Barclays’ client management system, known internally as “Hector”, ranks customers, with the top 500 or so tiered into diamond, platinum and gold bands that generate the vast majority of profits.

The rest, classed as silver, do not transact with Barclays often enough or at a sufficient scale to earn it a good return.

The investment bank is at the heart of the company’s review because it has grown over the past eight years to dominate the overall group, accounting for £219bn of risk-weighted assets (RWAs), or about two-thirds of the total.

Banks are forced by regulators to hold equity capital against RWAs. If Barclays can reduce its assets, or redeploy them into more profitable areas, it should be able to boost its shareholder returns via dividends or buybacks.

If done aggressively, trimming its less profitable investment banking clients could free up as much as £20bn of RWAs, at a cost of less than 10 per cent of revenues at the division, the people close to the matter said. However, the person close to Barclays said the final figure was likely to be lower.

The division, which also includes Barclays’ corporate business, has been told by the board to come up with a plan to generate a consistent return on tangible equity of 14 to 15 per cent, from about 11.5 per cent today, the people added.

That would require operating costs to fall sharply as a percentage of income from about 65 per cent to a mid-50s per cent ratio, according to internal estimates.

The targets would become even harder to hit when new global capital rules known as Basel 3.1 come into force.

Plans to spare the trading operation a more thorough restructuring have provoked robust debate within Barclays’ executive committee.

Executives considered exiting US municipal bond trading, which underwrites debt for state and local governments, the people close to the process said.

However, the business accounts for relatively few RWAs and so would have had little overall impact.

Other weak-performing businesses also came under scrutiny, but were likely to be retained because they were seen as crucial to Barclays’ status as a “full-service” investment bank, the people added.

One was the lossmaking cash equities operation, which includes stock trading, sales and research, but again would result in only a modest reduction in assets.

Another was the much larger securitised products trading business, which has been flagged in the review as unprofitable and balance-sheet intensive. However, it is closely intertwined with the financing side of Barclays’ securitisation business, which does make money.

More broadly, Barclays is planning to cut as many as 2,000 jobs across the group as it seeks £1bn of cost savings.
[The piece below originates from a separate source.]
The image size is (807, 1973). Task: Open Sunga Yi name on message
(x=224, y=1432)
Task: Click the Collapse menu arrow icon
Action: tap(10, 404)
A high proportion of the job losses will come at BX, Barclays’ central hub that provides back office and technology services. The UK consumer lender will also be a target because it is far more costly to run than peers such as Lloyds and NatWest.

Barclays could also squeeze costs at its corporate business, which makes loans and provides services to large companies.

The lender was also planning to reduce its capital burden by doing more synthetic risk transfers, one person briefed on the discussions said. These have become increasingly popular among European banks wanting to reduce their capital requirements.